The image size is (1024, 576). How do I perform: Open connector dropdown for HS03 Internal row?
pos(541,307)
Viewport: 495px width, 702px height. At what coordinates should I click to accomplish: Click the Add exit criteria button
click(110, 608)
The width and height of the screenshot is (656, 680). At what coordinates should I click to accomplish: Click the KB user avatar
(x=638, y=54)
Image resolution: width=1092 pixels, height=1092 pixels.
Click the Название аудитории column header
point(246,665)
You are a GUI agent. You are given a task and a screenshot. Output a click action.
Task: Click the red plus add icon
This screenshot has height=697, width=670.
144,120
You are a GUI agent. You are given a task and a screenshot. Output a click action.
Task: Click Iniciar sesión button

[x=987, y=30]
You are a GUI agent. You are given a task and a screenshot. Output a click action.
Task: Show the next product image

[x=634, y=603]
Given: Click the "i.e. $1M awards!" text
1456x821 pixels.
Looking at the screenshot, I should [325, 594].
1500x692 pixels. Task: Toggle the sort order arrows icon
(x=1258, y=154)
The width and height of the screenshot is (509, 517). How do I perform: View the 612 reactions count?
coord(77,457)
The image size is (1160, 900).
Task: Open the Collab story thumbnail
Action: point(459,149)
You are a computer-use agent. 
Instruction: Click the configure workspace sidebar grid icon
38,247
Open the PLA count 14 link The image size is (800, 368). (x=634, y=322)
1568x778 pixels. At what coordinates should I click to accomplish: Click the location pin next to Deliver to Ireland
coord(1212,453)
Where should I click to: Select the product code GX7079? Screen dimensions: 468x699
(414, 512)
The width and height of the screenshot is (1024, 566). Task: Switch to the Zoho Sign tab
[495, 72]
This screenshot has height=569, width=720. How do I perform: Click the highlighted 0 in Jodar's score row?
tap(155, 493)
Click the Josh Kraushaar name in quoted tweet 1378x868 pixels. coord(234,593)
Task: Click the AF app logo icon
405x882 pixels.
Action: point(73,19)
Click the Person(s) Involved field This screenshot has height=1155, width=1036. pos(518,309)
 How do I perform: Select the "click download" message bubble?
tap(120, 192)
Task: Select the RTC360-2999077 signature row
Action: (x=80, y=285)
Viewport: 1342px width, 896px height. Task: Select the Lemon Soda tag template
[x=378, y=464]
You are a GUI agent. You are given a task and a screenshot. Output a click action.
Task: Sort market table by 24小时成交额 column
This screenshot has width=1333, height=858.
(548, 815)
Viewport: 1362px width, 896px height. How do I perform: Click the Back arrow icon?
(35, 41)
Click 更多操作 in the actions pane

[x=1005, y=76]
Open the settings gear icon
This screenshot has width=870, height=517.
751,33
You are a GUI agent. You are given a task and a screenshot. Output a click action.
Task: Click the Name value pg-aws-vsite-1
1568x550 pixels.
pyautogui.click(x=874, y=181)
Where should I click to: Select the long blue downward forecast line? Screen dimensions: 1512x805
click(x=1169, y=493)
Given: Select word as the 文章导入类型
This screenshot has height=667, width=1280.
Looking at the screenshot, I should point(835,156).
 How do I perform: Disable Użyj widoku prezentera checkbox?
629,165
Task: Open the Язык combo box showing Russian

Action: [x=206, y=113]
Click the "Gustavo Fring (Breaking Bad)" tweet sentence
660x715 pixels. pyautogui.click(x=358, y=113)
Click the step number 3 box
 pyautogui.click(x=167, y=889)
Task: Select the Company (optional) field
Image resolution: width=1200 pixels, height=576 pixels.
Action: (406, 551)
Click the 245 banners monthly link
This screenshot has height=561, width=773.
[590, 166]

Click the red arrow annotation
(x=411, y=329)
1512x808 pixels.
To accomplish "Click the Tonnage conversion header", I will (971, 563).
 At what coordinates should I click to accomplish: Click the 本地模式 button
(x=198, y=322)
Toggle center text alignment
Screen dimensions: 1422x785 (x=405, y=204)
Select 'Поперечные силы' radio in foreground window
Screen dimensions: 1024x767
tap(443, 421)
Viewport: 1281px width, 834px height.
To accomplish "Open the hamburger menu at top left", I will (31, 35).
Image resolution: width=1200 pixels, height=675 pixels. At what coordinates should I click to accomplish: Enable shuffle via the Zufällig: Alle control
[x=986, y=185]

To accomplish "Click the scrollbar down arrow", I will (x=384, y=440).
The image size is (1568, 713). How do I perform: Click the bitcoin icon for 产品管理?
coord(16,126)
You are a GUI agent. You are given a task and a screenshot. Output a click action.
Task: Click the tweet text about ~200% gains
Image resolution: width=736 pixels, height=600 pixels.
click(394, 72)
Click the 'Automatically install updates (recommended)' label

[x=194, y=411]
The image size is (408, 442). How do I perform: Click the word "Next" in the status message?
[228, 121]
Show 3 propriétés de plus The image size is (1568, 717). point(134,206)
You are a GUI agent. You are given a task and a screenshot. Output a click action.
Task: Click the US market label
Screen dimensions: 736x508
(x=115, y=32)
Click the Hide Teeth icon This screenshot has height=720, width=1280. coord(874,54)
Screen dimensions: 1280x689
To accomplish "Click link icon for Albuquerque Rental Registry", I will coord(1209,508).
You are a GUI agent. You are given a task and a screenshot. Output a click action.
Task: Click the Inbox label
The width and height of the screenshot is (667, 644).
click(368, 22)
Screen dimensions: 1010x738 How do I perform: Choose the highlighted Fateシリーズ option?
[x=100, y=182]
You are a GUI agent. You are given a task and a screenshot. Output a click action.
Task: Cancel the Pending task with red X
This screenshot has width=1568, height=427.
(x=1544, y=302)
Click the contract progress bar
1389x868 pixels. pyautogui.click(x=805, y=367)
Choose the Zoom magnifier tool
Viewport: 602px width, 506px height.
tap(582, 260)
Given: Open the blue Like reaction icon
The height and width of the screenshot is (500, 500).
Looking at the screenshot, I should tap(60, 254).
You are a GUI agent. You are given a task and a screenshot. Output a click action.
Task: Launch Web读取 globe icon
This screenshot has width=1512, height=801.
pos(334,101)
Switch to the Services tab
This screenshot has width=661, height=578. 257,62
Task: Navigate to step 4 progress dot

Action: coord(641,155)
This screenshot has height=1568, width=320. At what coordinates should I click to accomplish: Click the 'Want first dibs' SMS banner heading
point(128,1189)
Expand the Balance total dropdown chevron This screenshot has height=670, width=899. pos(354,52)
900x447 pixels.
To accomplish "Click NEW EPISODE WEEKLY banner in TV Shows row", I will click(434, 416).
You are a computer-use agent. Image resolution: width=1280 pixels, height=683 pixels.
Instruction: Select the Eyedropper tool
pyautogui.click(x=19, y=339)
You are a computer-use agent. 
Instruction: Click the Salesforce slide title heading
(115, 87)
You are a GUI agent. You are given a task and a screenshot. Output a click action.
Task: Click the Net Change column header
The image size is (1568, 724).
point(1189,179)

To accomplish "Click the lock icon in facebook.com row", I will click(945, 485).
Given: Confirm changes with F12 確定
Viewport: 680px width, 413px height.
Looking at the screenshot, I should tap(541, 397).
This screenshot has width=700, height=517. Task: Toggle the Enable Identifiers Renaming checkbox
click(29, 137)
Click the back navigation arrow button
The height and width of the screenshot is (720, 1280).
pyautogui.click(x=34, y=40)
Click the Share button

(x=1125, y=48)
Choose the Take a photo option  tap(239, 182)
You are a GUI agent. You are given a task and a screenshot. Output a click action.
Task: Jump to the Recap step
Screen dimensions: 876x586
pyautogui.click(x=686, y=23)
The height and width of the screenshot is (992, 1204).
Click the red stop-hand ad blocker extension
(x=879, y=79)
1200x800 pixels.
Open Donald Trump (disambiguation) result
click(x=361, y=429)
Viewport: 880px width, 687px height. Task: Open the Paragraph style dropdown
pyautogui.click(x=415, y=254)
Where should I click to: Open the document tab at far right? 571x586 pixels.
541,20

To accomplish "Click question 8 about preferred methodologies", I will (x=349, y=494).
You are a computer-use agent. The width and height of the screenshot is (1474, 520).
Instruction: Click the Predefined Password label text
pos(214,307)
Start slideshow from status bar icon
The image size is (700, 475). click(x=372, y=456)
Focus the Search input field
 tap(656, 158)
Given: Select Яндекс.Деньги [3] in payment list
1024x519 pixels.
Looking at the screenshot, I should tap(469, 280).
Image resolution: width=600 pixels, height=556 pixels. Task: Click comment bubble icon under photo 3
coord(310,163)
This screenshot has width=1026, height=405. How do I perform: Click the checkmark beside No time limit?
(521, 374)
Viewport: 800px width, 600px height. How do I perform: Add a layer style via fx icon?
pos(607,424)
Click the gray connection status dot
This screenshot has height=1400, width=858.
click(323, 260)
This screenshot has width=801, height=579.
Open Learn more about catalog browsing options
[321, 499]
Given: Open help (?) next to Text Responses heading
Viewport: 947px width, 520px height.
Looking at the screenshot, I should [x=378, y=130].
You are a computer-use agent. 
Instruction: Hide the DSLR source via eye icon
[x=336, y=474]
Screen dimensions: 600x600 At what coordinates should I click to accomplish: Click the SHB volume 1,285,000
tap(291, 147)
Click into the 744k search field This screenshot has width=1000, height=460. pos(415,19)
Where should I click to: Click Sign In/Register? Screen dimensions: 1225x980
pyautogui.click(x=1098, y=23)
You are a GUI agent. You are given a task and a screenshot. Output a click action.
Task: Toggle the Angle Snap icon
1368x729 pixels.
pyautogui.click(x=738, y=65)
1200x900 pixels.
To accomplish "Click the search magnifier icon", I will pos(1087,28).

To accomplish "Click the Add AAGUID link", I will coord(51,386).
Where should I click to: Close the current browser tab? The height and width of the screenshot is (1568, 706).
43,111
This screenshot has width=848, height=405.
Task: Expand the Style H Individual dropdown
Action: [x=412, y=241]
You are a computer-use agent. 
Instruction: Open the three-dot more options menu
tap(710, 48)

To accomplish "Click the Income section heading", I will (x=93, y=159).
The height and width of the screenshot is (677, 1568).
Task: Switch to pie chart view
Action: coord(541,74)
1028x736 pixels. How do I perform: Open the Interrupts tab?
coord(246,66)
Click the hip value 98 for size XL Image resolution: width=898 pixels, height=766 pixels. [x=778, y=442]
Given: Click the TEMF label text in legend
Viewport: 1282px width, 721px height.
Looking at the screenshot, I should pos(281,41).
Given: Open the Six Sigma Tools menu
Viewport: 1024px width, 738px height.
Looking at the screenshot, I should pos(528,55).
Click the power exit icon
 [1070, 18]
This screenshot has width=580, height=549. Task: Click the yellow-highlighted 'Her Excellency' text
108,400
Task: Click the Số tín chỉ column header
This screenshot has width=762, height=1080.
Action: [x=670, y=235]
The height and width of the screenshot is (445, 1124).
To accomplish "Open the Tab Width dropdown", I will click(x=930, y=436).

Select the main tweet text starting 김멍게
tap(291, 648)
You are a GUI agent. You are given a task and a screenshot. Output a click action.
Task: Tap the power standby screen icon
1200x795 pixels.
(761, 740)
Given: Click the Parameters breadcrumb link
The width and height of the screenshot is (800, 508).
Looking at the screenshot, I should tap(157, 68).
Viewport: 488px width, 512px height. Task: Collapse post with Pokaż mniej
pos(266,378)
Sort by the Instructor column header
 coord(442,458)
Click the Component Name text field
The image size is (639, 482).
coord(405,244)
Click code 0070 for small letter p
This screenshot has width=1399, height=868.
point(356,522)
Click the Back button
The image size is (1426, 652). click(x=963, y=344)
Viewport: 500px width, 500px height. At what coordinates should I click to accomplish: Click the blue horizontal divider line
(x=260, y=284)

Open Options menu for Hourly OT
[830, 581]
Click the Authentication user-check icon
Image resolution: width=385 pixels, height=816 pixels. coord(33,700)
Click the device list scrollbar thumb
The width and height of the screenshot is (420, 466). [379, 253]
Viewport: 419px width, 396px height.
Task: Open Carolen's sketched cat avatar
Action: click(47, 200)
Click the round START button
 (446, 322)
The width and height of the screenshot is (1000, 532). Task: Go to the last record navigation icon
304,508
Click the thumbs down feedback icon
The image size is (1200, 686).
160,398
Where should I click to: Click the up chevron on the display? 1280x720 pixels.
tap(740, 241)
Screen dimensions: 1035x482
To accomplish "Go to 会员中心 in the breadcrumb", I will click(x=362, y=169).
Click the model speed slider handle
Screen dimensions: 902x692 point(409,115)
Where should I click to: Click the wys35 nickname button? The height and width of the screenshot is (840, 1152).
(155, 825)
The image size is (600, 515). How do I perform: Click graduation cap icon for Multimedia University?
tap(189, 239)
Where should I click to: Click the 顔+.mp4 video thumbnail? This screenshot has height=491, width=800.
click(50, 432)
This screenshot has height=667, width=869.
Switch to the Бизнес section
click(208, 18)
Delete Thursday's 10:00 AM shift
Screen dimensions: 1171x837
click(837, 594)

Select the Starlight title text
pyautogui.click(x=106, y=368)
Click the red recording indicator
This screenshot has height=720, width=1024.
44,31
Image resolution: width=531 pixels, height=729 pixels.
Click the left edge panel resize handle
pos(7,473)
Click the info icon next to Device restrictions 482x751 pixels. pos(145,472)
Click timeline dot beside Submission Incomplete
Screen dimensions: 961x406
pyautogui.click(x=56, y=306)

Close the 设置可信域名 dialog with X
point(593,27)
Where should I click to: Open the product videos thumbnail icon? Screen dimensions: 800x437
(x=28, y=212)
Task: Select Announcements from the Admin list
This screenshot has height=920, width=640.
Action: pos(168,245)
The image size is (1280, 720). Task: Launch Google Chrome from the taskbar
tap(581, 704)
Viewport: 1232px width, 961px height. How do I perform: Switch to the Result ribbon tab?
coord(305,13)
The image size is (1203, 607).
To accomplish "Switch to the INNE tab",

_ _ _

• **WORK INSTRUCTION**
Working from the entries above, return all lines that contain "value".

• **RESPONSE TO THIS EXERCISE**
Task: Click the Name value pg-aws-vsite-1
Click the hip value 98 for size XL Image resolution: width=898 pixels, height=766 pixels. [x=778, y=442]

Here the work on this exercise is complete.